PROBLEM -
Lines from the one containing "Where should I click to: Click Calculate" to the end of the data below are to be restated exactly, with both ends included and nothing else.

DATA PROVIDED section start

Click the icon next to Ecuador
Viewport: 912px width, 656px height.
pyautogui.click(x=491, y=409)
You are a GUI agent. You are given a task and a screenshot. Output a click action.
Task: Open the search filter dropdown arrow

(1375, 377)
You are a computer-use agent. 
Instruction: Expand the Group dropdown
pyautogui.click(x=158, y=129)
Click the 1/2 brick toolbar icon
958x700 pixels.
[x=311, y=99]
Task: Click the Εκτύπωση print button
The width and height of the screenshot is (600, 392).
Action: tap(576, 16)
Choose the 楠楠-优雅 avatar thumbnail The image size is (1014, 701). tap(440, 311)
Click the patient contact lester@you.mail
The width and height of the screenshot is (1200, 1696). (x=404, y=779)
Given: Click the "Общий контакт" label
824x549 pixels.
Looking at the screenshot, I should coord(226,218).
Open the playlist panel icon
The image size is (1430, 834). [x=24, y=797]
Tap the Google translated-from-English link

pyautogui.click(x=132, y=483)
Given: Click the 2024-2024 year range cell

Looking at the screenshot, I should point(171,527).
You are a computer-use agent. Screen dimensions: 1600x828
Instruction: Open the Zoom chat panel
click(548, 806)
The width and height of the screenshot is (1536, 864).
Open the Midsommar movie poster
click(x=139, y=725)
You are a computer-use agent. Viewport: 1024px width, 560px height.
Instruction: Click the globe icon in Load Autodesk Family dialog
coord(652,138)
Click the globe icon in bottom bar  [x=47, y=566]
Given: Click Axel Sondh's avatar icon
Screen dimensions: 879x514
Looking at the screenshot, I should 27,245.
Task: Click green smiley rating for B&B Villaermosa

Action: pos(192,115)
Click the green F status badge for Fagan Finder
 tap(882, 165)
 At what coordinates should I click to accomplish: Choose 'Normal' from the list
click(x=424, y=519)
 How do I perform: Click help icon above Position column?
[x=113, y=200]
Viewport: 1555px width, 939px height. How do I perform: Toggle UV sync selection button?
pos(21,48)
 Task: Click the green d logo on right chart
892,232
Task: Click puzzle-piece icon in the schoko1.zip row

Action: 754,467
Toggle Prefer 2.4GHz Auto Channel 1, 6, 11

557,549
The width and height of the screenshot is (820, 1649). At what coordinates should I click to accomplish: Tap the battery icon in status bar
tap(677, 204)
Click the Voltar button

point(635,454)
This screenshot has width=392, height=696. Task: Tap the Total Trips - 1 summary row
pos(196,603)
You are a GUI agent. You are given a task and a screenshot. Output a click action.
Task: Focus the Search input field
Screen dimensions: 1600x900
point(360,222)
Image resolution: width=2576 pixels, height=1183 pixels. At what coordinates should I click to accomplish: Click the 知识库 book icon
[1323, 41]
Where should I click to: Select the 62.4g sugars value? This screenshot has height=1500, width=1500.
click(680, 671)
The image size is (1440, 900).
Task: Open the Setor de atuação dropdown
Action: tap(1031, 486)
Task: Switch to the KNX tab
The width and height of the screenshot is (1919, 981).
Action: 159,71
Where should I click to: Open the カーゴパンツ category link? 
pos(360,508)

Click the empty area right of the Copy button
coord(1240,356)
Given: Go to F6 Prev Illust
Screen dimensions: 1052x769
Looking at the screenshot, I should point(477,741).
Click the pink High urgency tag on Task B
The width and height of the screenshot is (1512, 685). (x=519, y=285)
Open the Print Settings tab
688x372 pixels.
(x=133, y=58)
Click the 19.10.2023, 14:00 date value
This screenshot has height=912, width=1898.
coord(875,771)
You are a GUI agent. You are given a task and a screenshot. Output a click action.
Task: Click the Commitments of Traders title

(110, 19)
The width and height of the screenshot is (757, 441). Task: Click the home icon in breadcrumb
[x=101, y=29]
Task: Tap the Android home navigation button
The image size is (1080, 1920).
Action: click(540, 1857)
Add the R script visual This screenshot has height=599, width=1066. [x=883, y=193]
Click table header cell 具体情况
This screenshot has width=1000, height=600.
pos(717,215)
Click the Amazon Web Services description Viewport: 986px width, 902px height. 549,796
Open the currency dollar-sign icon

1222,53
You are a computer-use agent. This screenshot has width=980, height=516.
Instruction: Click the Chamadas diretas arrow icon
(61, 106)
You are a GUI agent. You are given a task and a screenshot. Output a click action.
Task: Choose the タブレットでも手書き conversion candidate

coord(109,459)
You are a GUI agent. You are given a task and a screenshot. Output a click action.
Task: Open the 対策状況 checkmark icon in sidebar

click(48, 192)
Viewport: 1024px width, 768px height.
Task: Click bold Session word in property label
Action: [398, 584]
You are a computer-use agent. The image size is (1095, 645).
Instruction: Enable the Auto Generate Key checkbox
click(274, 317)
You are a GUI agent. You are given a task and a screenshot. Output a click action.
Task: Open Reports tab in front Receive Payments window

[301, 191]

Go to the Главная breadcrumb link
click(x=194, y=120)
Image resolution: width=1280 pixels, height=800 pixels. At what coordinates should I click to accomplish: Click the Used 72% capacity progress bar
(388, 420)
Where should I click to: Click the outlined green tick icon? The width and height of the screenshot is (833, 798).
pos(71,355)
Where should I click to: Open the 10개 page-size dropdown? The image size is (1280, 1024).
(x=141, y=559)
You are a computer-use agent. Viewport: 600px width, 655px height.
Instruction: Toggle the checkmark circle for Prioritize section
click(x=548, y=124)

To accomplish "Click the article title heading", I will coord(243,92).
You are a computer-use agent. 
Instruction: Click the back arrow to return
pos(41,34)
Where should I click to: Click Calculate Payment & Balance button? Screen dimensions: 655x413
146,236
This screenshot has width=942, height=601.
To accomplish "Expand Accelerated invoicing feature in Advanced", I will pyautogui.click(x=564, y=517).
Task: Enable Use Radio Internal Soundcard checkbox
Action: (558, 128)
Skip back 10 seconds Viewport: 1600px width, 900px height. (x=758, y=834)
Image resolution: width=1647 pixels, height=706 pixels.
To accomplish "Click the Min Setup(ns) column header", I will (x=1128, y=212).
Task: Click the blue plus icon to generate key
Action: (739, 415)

DATA PROVIDED section end

ANSWER -
Where should I click to: Click Calculate Payment & Balance button? Screen dimensions: 655x413
146,236
This screenshot has width=942, height=601.
To accomplish "Expand Accelerated invoicing feature in Advanced", I will pyautogui.click(x=564, y=517).
Task: Enable Use Radio Internal Soundcard checkbox
Action: (558, 128)
Skip back 10 seconds Viewport: 1600px width, 900px height. (x=758, y=834)
Image resolution: width=1647 pixels, height=706 pixels.
To accomplish "Click the Min Setup(ns) column header", I will (x=1128, y=212).
Task: Click the blue plus icon to generate key
Action: (739, 415)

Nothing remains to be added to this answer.